The Oregon Tax Court found two banks in the Capital One financial group had economic nexus with Oregon. The court concluded that their Oregon-based receipts should have been included in the numerator of the unitary group’s sales factor.1 This decision comes just one month after the Ohio Supreme Court ruled that an out-of-state online retailer had nexus for purposes of Ohio’s commercial activity tax, based upon its economic presence in the state.2 In both cases, the courts found that the economic activity of the taxpayers, in and of itself, met the substantial nexus requirement found in Complete Auto.3
The Capital One case principally focuses on whether the physical presence requirement under the Commerce Clause in Quill4 applies to excise or income taxes. The Tax Court found that imposing the Oregon tax does not impose an undue burden on interstate commerce, in that income taxes create a less onerous burden than the imposition of a sales tax. Secondly, that there are no settled expectations regarding physical presence with respect to an income tax, unlike the expectations in Quill, provided by Bellas Hess.5 The Court concluded that the activities of the banks consisting of extending credit, loaning money, pursuing collection, and earning revenue in Oregon created substantial nexus under Complete Auto.
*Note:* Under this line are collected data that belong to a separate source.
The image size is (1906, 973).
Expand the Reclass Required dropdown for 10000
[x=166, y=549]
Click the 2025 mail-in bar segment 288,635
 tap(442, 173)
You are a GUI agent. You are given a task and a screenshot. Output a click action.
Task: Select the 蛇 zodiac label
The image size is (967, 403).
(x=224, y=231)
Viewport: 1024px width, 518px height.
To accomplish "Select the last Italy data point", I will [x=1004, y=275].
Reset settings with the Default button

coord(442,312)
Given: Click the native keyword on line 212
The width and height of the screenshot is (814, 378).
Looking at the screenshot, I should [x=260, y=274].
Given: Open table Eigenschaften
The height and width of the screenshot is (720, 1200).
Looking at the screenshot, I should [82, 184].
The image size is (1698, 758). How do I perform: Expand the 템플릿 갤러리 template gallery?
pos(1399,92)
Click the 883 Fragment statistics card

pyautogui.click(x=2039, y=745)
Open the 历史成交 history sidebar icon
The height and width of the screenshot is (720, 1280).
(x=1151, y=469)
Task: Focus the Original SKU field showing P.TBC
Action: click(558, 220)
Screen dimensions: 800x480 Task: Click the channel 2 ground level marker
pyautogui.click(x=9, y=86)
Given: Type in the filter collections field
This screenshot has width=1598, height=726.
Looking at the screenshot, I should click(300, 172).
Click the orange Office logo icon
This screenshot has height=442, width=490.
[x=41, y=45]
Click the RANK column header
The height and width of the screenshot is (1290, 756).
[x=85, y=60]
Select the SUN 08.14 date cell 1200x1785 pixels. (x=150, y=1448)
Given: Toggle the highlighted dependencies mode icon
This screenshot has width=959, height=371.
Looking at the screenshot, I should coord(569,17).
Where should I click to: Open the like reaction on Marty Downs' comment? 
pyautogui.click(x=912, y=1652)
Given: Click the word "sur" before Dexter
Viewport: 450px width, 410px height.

Although not mentioned in Capital One, this case closely resembles two other state court decisions on the topic, Tax Commissioner v. MBNA America Bank, N.A.6 and J.C. Penney National Bank v. Commissioner of Revenue, State of Tennessee.7 Both cases considered whether an income tax may be imposed against a bank that has no physical presence in the state. In MBNA, the court concluded that economic presence through the solicitation and providing of credit cards to West Virginia residents met the substantial nexus requirement of Complete Auto. In addition, the West Virginia court concluded that the physical presence requirement in Quill, only applied to sales and use taxes, not income taxes.
However, in J.C. Penney, the court found that although the bank undertook the same activities as in MBNA, physical presence was required to satisfy the Commerce Clause requirement of substantial nexus. The court found that merely soliciting in Tennessee did not rise to the level of substantial nexus. Because the credit facility and the activities associated with granting, collecting, and administering the credit were out of state, Tennessee could not assess an income tax against the revenue generated by the bank.
While the trend seems to be to ignore the physical presence requirement of Quill, at least as it related to income taxes, several commentators, including the court in Capital One, ask for a review of Quill and Bellas Hess by the U.S. Supreme Court. Many note Justice Kennedy’s concurrence in the recent case of Direct Marketing Ass’n v. Brohl.8 However, it should be noted that each time Justice Kennedy has considered limitations on nexus in Quill and Wrigley, 9 his concurrence and dissent appear to call for greater protections from a state asserting nexus. In fact, in his concurrence in Quill, he specifically agrees with the physical presence requirement under stare decisis based on National Bellas Hess. It will be interesting to see if the U.S. Supreme Court takes on this issue or whether it continues to expect the U.S. Congress to take up the issue.
1 Capital One Auto Fin. Inc., v. Dep't of Revenue, Or. T.C., No. TC 5197, December 23, 2016.
2 Newegg, Inc. v. Testa, Ohio, Slip Opinion No. 2016-Ohio-7762, November 17, 2016.
3 Complete Auto Transit, Inc., v. Brady, 430 US 274 (1977).
4 Quill Corporation v. North Dakota, 504 US 298 (1992).
5 National Bellas Hess, Inc., v. Department of Revenue of Illinois, 386 US 753 (1967).
6 220 W VA 163 (2005).
7 19 S. W. 3d 831, Tennessee Court of Appeals (1999).
8 135 S. Ct. 1124 (2015).
9 Wisconsin Department of Revenue v. William Wrigley, Jr., Co., 506 US 214 (1992).